It is also notable that the judges on the Ninth Circuit panel outlined three different rationales for striking down laws banning same-sex marriage. Judge Stephen Reinhardt's opinion for the court concluded that they violate the Equal Protection Clause of the Fourteenth Amendment, because they discriminate on the basis of sexual orientation, and sexual orientation discrimination is subject to heightened scrutiny. In a concurring opinion to his own majority opinion, Judge Reinhardt also concluded that these laws violate the Due Process Clause of the Fourteenth Amendment because they infringe on the "fundamental" right to marriage.
In her separate concurring opinion, Judge Marsha Berzon argues that the laws also violate the Equal Protection Clause because it discriminates on the basis of sex, and cannot withstand the heightened scrutiny imposed on such legislation.

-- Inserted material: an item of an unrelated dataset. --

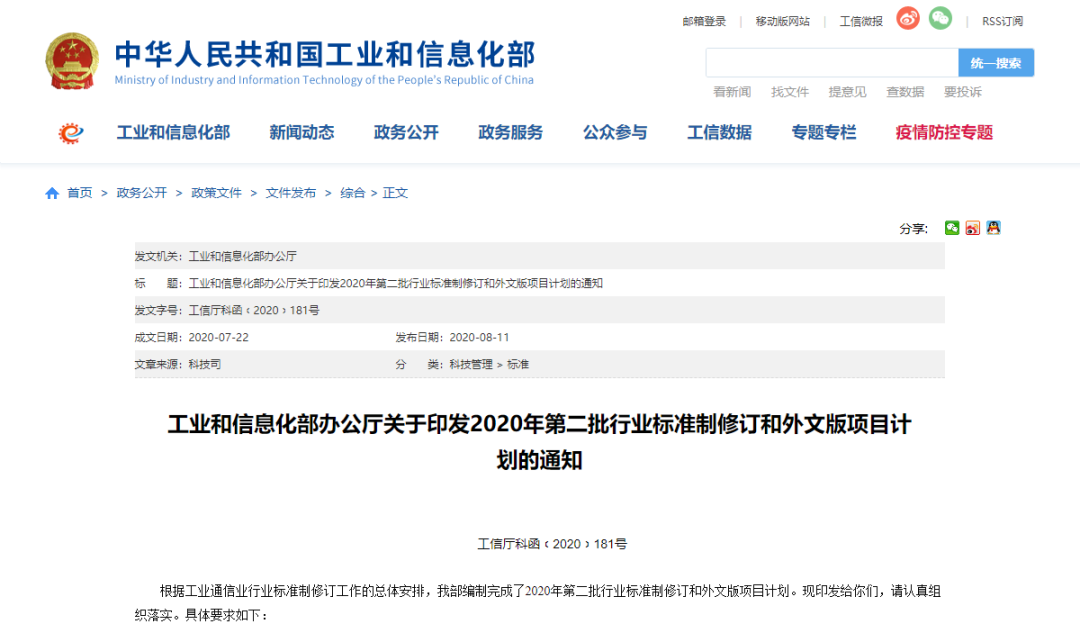1080x642 pixels.
Task: Open the red 疫情防控专题 tab
Action: tap(944, 133)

In my view, this is the strongest argument for striking down laws banning same-sex marriage, and the one that the Supreme Court should ultimately adopt. Judge Berzon gives a powerful and succinct explanation of the reason why laws banning same-sex marriage qualify as sex discrimination:
Idaho and Nevada's same-sex marriage prohibitions facially classify on the basis of sex. Susan Latta may not marry her partner Traci Ehlers for the sole reason that Ehlers is a woman; Latta could marry Ehlers if Latta were a man…. But for their gender, plaintiffs would be able to marry the partners of their choice. Their rights under the states' bans on same-sex marriage are wholly determined by their sex.
A law that facially dictates that a man may do X while a woman may not, or vice versa constitutes, without more, a gender classification.
Judge Berzon correctly points out that a law that allocates legal rights on the basis of sex counts as sex discrimination even if it is not motivated by hostility to one or another gender. Craig v. Boren, the 1976 case where the Supreme Court first ruled that sex discrimination is subject to heightened scrutiny involved a case where there was probably no such hostility. Craig invalidated an Oklahoma law under which 18 to 20 year old men, but not women of the same age, were forbidden to purchase 3.2% beer. It is unlikely that the Oklahoma legislature of that era was motivated by anti-male sexism.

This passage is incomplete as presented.